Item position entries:
* * * * *

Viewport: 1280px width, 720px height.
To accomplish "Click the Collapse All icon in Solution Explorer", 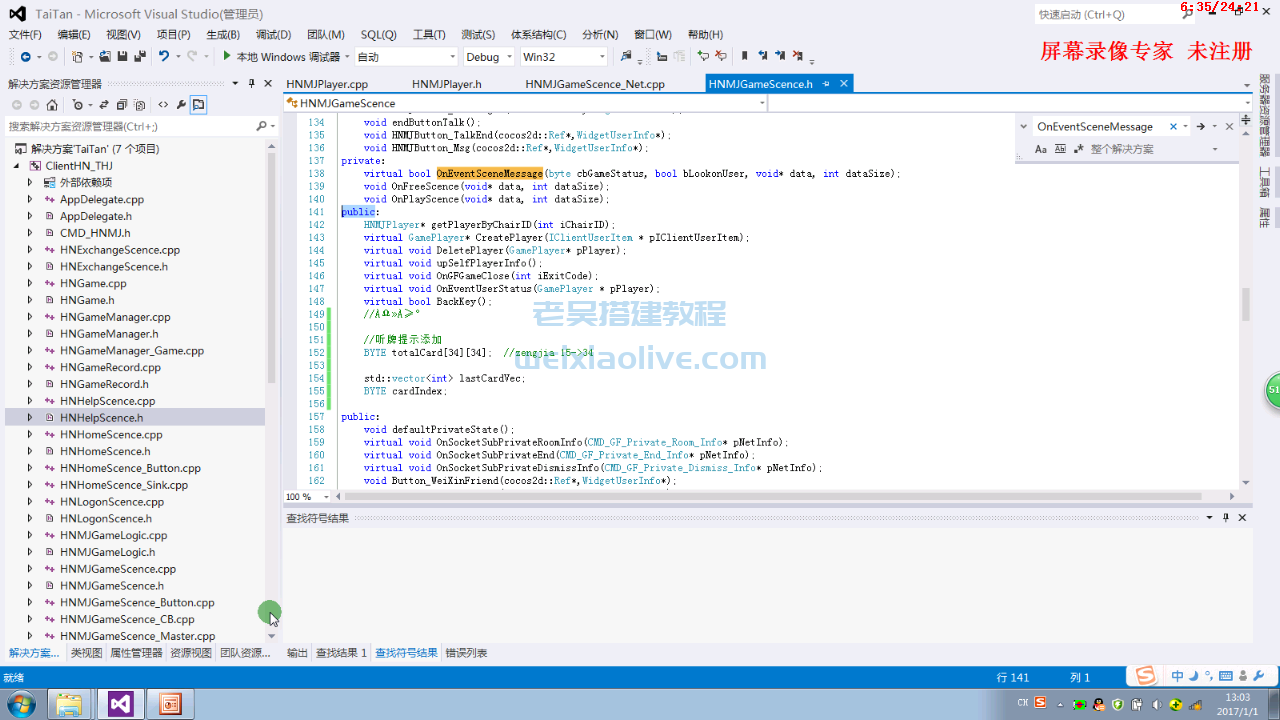I will click(x=122, y=105).
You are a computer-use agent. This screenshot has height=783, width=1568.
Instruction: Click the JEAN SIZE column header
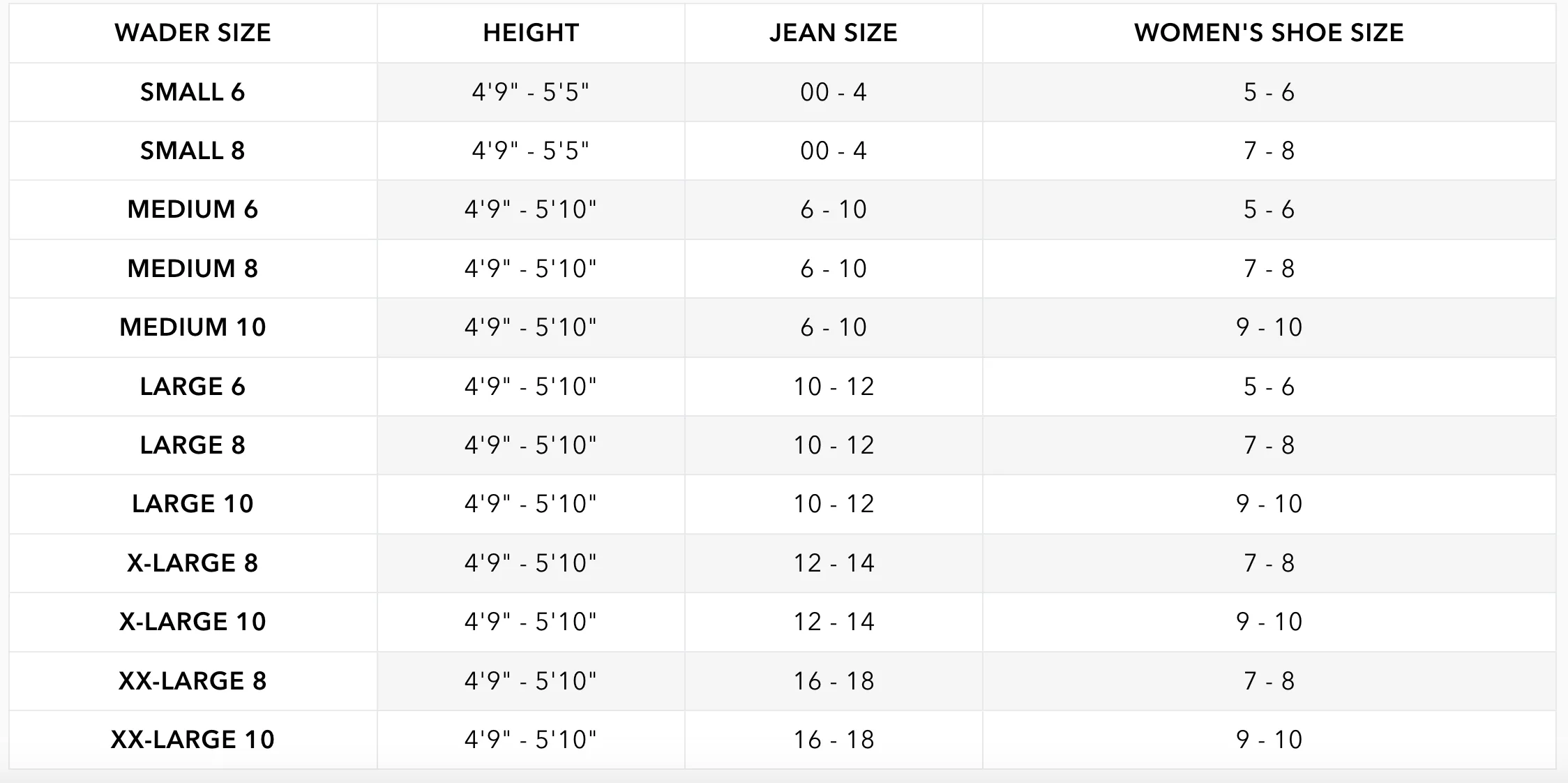pyautogui.click(x=834, y=33)
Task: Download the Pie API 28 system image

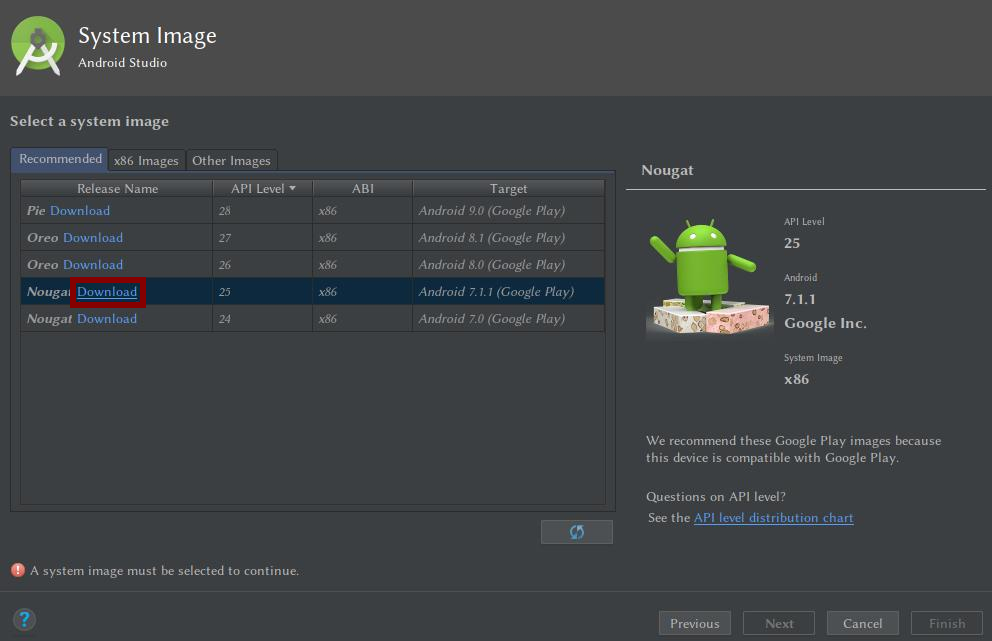Action: 80,210
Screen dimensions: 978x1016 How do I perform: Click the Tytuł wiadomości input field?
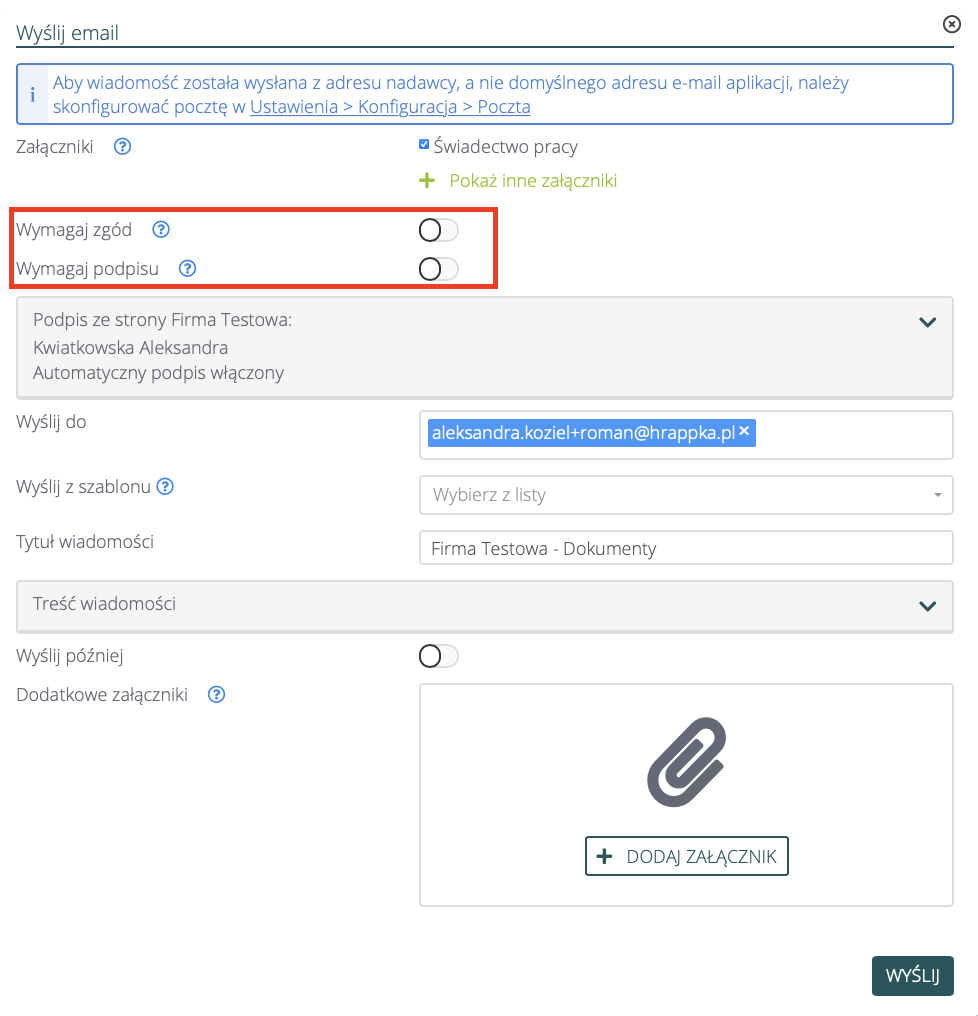(x=685, y=548)

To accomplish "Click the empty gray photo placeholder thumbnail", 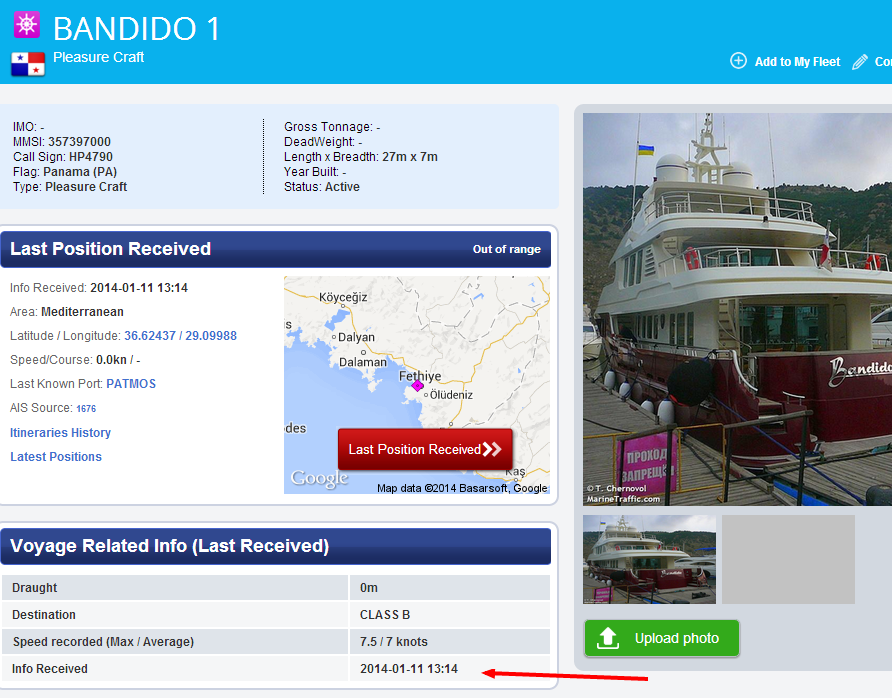I will point(788,559).
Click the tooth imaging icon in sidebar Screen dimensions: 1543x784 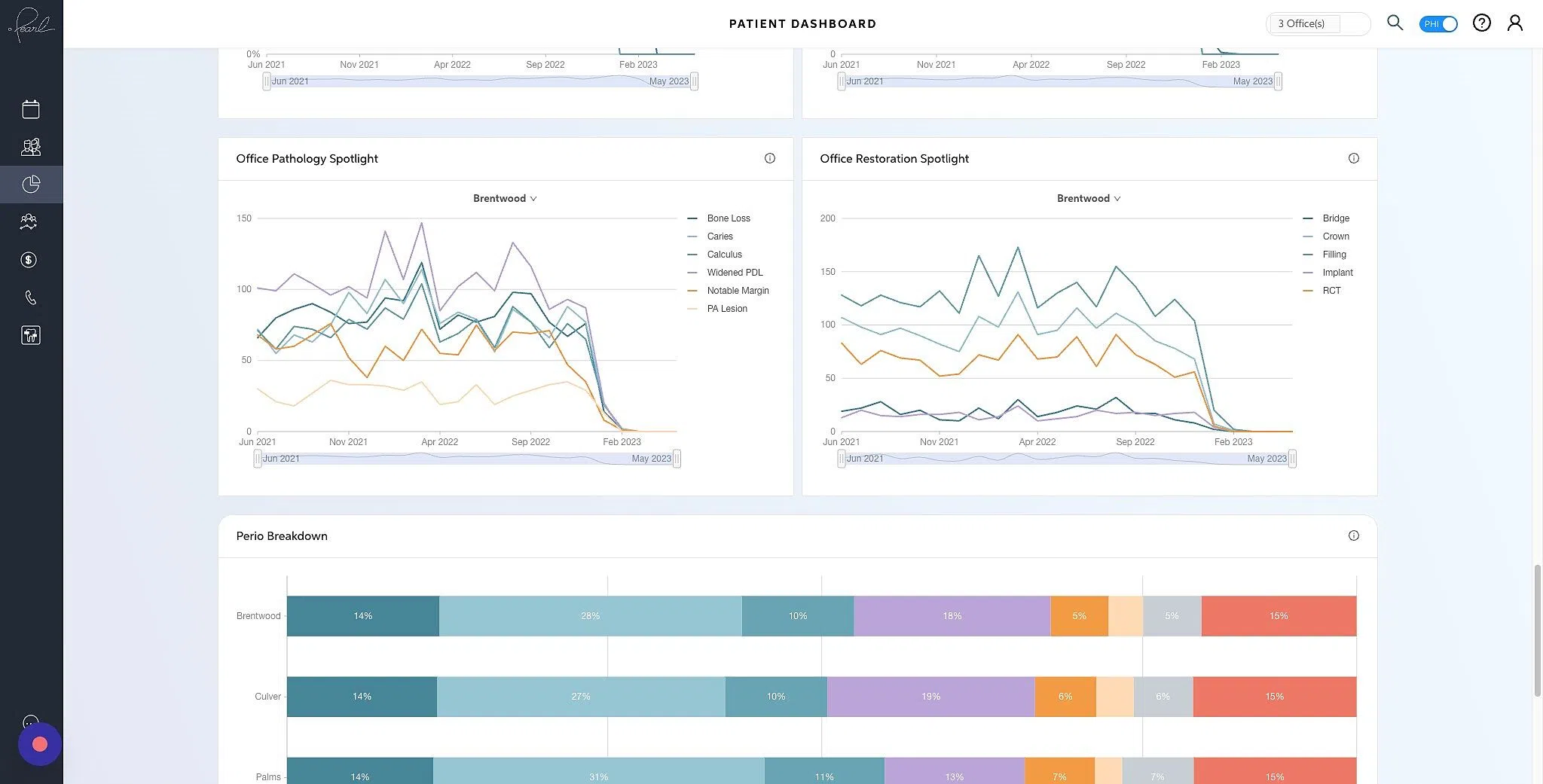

* * * * *

- **Stated goal**:
Collect every line of the items above that contains the word "height". Matching is case-sensitive.

- **Answer**:
Viewport: 1280px width, 720px height.
You are a computer-use agent. This screenshot has height=783, width=1568.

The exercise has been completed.